Recorded observations showed that the patient found this coating to be acceptable to taste and feel by the tongue as well as durable for a period of more than 12 hours or the period when the volunteer did not eat. The coating was abraded from the tooth surface by chewing hard foods, but not by chewing soft foods.

Protection of pharmacologically-active substances on the tooth surface: A pharmacologically-active liquid coating of chlorhexidine (10% w/v) was applied by a dental professional to the buccal (other) upper right central incisor teeth and the upper canine tooth of six volunteer subjects. The chlorhexidine coating was then air dried. Immediately thereafter, an aqueous dispersion of the formulation set forth in this section was applied over top the first coating of chlorhexidine and was also air dried.

At various intervals over 24 hours, the buccal surfaces of these teeth were tested for chlorhexidine residue by way of dry blotter paper discs placed on the teeth surfaces for one minute. The presence or absence of chlorhexidine on these paper discs was then tested by way of standard microbiology procedures involving zones of inhibition, using a strain of Streptococcus mutans bacteria in agar. The test was conducted over a 24 hour period and involved discs retrieved from the tooth surface at 1 hour, 2 hours, 4 hours and 24 hours after application of the inert coating herein described. In 3 of 6 patients for a period of up to 2 hours after application of the liquid coating, the discs inhibited bacterial growth and hence contained chlorhexidine. In the other 3 of 6 patients, the discs provided no inhibition to bacterial growth at any time. This clinical experiment illustrated that the PMMA coating prevented contact between the paper disk and the chlorhexidine under-layer at most points of observation up to 24 hours after application.

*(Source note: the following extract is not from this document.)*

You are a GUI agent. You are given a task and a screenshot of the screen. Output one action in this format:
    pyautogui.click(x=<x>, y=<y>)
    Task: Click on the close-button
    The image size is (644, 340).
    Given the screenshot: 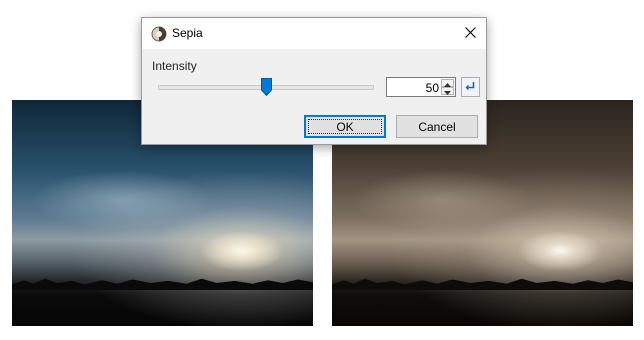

Although the invention has been described in terms of specific embodiments and applications, persons skilled in the art may, in light of this teaching, generate additional embodiments without exceeding the scope or departing from the spirit of the claimed invention. Accordingly, it is to be understood that the drawing and description in this disclosure are proffered to facilitate comprehension of the invention and should not be construed to limit the scope thereof.